— Start of DATA EXCERPTS —

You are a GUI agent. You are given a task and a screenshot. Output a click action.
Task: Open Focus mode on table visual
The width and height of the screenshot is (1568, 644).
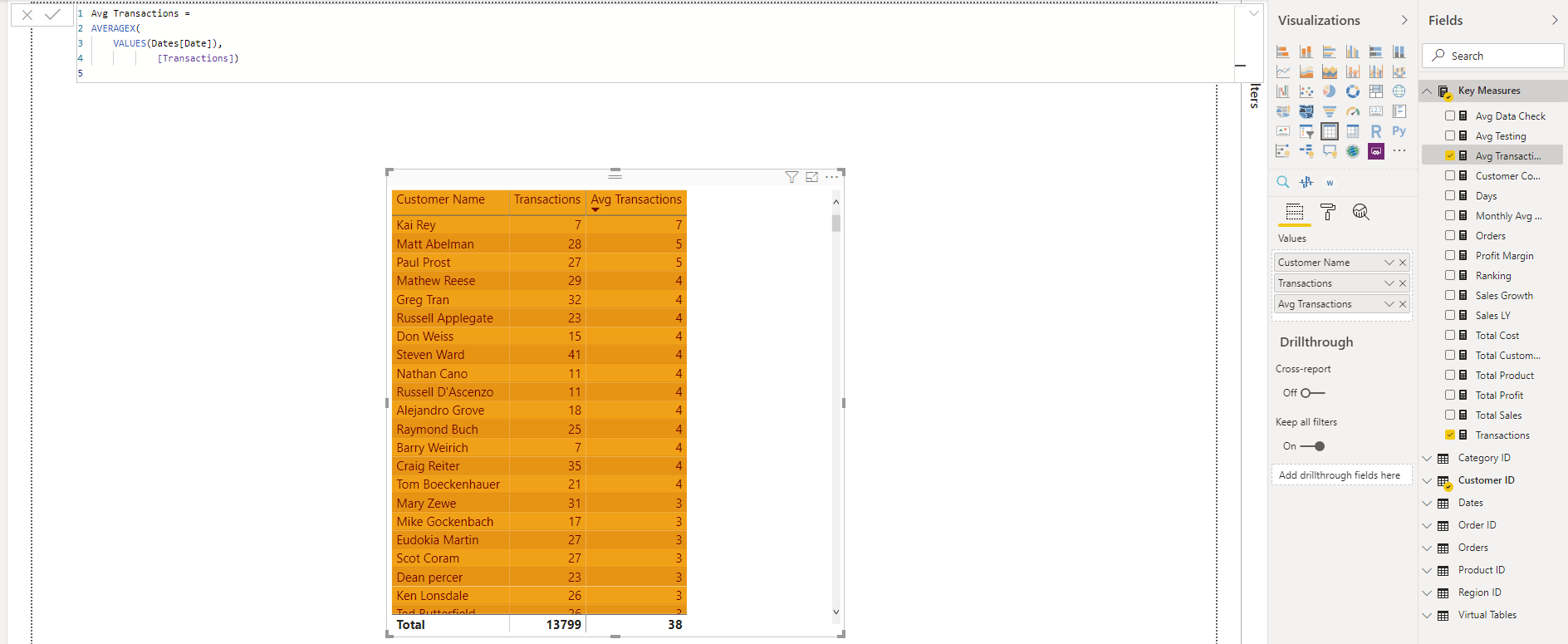tap(811, 177)
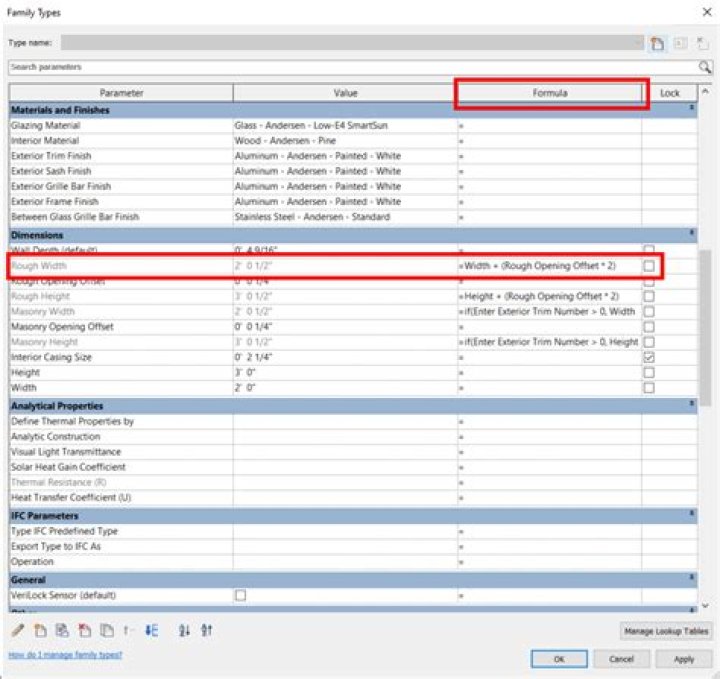Click the New Type icon beside Type name
Viewport: 720px width, 679px height.
tap(657, 43)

— End of DATA EXCERPTS —

- [STATED GOAL]: Convert the material into a Markdown table with the columns "Line No." and "Material line," giving each non-blank line its own row. Leave the pictures out of your answer.

- [EXERCISE RESULT]:
| Line No. | Material line |
|---|---|
| 1 | You are a GUI agent. You are given a task and a screenshot. Output a click action. |
| 2 | Task: Open Focus mode on table visual |
| 3 | The width and height of the screenshot is (1568, 644). |
| 4 | tap(811, 177) |
| 5 | Click the New Type icon beside Type name |
| 6 | Viewport: 720px width, 679px height. |
| 7 | tap(657, 43) |